→ **Records supplied**:

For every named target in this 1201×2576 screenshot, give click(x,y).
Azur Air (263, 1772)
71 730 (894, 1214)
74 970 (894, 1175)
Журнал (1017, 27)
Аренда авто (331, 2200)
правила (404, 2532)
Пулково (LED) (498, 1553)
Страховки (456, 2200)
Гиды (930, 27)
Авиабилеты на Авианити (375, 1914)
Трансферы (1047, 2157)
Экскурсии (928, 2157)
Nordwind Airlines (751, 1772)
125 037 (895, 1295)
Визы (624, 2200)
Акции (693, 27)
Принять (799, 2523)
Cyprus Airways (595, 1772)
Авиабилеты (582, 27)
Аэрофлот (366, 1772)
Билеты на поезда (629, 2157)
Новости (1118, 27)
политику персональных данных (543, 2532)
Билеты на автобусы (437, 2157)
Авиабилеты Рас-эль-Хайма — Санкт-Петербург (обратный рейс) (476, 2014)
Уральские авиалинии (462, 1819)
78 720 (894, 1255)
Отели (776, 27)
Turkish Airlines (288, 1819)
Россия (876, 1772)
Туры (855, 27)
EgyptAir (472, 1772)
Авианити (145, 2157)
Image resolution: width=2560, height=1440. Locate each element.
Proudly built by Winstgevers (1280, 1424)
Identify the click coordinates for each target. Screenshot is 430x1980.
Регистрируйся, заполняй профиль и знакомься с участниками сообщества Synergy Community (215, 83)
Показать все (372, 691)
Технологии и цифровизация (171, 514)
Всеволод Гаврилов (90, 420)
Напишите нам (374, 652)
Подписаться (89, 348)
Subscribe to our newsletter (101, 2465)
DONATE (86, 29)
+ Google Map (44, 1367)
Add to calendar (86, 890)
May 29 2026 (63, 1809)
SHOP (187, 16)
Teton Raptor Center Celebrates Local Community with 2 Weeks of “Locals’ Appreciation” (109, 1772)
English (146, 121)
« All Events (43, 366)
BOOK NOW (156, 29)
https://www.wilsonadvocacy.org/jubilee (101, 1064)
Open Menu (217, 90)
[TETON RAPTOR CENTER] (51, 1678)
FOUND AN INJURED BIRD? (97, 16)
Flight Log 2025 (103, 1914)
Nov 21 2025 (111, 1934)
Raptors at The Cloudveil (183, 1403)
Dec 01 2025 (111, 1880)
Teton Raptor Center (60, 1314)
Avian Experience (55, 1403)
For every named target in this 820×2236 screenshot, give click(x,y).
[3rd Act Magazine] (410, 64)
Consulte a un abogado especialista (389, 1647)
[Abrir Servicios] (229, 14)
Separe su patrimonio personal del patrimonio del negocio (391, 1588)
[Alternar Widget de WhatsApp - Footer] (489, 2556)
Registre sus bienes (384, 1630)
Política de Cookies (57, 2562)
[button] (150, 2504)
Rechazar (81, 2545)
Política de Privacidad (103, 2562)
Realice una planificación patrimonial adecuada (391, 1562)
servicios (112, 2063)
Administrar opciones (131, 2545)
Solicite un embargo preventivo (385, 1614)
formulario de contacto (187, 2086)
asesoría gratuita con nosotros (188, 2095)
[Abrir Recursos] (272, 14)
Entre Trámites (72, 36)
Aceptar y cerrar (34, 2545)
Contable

→ **Task details**: In the material above, find the lines that contain "give" and show them.

→ **Task output**:
For every named target in this 1201×2576 screenshot, give click(x,y).
For every named target in this 820×2236 screenshot, give click(x,y).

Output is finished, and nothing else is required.